* **MATERIAL SUPPLIED**:
┌──
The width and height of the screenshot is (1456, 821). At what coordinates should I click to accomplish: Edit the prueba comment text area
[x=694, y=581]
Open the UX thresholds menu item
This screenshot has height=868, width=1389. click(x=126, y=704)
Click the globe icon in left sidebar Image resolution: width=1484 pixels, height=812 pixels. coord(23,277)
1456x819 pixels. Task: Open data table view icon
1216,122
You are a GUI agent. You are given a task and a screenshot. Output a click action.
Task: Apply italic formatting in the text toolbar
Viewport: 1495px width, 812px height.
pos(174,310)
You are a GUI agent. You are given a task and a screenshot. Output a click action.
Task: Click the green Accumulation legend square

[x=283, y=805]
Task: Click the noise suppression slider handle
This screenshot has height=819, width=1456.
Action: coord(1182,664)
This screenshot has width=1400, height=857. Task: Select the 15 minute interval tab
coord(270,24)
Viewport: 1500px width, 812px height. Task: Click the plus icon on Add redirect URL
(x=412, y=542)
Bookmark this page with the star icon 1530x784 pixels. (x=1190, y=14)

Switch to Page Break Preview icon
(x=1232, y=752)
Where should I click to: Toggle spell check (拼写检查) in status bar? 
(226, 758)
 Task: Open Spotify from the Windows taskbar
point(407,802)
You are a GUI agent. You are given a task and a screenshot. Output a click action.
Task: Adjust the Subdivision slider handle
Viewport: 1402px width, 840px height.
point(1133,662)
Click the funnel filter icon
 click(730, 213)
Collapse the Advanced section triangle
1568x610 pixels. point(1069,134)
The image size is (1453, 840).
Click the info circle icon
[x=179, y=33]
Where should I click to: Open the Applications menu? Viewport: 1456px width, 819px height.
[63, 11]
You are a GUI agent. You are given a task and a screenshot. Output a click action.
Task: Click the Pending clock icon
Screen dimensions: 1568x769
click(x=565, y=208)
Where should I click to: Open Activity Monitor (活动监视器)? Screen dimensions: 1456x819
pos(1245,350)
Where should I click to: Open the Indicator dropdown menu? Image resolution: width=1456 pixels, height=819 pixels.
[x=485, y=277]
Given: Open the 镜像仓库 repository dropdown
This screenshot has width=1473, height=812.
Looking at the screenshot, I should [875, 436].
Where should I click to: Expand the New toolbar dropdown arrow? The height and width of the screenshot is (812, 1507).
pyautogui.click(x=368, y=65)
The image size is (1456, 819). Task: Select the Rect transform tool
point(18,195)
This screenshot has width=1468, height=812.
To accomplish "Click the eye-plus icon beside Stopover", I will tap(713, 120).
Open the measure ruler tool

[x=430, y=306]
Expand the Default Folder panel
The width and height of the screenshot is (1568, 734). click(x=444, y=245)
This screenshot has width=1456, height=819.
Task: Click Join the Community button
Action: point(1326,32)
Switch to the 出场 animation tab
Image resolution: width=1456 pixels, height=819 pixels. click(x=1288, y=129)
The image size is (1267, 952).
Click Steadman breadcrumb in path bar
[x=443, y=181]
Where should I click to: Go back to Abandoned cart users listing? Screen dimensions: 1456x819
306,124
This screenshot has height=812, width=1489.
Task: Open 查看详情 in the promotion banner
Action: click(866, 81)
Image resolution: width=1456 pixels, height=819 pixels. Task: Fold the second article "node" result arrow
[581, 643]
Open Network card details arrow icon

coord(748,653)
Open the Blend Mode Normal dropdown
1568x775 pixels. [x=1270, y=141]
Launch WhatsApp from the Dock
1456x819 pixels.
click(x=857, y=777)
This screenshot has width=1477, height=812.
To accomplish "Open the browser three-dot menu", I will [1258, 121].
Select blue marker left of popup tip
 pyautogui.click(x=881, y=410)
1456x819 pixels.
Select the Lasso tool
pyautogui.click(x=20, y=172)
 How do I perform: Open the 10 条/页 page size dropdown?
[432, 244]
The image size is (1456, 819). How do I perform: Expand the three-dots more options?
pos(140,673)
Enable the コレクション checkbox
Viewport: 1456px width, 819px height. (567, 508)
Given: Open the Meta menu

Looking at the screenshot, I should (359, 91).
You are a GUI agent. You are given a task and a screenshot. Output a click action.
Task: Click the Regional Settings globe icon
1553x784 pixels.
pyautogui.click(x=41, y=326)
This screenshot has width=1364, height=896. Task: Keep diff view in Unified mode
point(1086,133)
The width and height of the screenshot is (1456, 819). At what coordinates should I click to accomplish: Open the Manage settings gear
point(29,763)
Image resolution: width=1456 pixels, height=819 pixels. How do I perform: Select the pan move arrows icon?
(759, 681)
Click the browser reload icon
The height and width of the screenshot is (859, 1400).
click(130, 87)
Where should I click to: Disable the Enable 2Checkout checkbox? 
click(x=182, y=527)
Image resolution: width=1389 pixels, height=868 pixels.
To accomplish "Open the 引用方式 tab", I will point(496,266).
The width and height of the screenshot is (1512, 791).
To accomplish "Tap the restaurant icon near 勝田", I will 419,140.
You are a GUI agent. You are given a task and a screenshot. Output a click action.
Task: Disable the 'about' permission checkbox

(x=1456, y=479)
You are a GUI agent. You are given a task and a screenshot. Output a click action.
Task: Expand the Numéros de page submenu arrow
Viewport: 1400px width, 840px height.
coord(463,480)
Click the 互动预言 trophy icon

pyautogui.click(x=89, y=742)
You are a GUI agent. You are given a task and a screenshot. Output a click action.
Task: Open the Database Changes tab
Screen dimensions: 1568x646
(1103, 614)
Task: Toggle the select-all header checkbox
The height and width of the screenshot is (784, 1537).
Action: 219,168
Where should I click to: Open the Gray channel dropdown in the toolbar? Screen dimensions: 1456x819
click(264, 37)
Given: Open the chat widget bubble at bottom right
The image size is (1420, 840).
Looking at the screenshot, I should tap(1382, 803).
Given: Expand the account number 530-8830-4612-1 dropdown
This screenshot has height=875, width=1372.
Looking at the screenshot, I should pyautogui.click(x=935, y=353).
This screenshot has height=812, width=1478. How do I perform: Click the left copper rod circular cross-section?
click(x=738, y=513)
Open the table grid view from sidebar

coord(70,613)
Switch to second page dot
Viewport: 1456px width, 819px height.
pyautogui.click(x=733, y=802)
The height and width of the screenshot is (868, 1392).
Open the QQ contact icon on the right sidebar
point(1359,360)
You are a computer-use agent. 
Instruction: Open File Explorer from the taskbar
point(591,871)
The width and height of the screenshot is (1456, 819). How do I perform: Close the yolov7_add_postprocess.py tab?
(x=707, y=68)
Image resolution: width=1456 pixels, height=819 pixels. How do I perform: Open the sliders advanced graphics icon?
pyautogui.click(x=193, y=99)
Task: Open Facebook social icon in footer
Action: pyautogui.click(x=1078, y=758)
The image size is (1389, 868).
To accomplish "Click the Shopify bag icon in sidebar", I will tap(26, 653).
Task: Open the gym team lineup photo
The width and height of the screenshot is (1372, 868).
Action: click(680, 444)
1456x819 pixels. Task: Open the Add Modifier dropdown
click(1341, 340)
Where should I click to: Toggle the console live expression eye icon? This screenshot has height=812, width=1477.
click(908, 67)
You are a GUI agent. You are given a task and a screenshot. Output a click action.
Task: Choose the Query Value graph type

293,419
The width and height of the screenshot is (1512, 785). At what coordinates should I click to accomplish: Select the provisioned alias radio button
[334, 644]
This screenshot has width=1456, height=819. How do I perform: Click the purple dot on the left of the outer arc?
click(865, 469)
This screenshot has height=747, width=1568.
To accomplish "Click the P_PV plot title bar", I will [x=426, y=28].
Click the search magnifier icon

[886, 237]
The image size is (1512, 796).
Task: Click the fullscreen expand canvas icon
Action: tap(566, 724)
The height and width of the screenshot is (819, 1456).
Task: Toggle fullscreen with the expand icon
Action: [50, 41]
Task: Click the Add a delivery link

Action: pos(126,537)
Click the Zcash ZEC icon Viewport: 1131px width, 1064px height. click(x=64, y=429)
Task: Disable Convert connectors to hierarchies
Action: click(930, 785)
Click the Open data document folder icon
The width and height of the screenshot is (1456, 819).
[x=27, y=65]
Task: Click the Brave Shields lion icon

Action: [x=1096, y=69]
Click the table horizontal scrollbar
└──
* **HOW TO COMPLETE THIS TASK**: Your task is to transcribe, with no changes, only the lines of the listing above that lie between the line holding "Viewport: 1400px width, 840px height." and the line holding "Given: Open the chat", inclusive.

* **OUTPUT FOR THIS EXERCISE**:
Viewport: 1400px width, 840px height.
coord(463,480)
Click the 互动预言 trophy icon

pyautogui.click(x=89, y=742)
You are a GUI agent. You are given a task and a screenshot. Output a click action.
Task: Open the Database Changes tab
Screen dimensions: 1568x646
(1103, 614)
Task: Toggle the select-all header checkbox
The height and width of the screenshot is (784, 1537).
Action: 219,168
Where should I click to: Open the Gray channel dropdown in the toolbar? Screen dimensions: 1456x819
click(264, 37)
Given: Open the chat widget bubble at bottom right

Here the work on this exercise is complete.